## Material for the task
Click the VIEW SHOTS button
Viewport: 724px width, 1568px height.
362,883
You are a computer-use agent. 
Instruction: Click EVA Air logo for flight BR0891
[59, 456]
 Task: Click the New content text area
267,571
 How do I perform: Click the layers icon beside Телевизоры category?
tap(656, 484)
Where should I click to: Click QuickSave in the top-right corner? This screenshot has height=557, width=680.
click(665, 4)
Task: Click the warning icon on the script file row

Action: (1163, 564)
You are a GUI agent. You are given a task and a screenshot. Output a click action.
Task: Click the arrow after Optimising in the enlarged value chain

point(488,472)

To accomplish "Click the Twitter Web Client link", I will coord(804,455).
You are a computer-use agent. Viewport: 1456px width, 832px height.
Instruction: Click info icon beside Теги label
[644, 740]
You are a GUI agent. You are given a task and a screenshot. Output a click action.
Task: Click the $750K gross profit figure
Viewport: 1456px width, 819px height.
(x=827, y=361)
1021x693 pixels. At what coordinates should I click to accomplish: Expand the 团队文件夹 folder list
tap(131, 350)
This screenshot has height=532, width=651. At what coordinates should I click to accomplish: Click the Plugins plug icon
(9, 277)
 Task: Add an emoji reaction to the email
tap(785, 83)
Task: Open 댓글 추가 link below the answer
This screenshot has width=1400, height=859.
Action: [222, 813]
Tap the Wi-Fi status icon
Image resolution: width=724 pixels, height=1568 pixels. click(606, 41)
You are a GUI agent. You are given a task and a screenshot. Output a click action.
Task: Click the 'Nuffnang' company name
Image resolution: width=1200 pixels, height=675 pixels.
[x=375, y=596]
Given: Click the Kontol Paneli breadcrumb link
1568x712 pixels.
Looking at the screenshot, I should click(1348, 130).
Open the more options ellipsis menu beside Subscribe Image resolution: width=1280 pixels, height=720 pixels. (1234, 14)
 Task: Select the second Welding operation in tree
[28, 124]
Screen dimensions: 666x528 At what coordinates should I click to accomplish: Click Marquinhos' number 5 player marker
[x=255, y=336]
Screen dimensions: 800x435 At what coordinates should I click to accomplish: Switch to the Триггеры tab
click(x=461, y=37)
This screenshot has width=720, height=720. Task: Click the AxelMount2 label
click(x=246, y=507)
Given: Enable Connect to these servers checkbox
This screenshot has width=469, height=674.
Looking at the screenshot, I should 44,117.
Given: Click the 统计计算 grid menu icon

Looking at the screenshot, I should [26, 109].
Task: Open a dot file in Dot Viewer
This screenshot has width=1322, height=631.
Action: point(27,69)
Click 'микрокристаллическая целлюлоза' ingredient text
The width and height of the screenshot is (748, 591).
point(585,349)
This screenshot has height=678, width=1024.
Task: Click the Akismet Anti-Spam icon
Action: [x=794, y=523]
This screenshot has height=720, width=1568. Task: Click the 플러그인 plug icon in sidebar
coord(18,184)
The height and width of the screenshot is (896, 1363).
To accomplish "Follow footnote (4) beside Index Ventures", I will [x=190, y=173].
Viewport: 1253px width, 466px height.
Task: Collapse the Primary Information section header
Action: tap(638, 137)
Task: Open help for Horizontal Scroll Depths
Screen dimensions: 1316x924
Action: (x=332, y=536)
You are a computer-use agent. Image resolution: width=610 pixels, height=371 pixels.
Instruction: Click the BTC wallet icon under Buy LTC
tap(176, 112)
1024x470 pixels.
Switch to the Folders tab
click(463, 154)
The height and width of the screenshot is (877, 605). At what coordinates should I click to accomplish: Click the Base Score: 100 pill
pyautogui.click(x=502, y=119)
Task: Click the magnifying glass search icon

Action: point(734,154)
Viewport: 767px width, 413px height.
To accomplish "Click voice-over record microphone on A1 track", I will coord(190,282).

## Work item
Using the data above, print exactly the lines from the line that contains "Given: Click the 统计计算 grid menu icon" through the line that contains "Click 'микрокристаллическая целлюлоза'", with both included.

## Exercise output
Given: Click the 统计计算 grid menu icon

Looking at the screenshot, I should [26, 109].
Task: Open a dot file in Dot Viewer
This screenshot has width=1322, height=631.
Action: point(27,69)
Click 'микрокристаллическая целлюлоза' ingredient text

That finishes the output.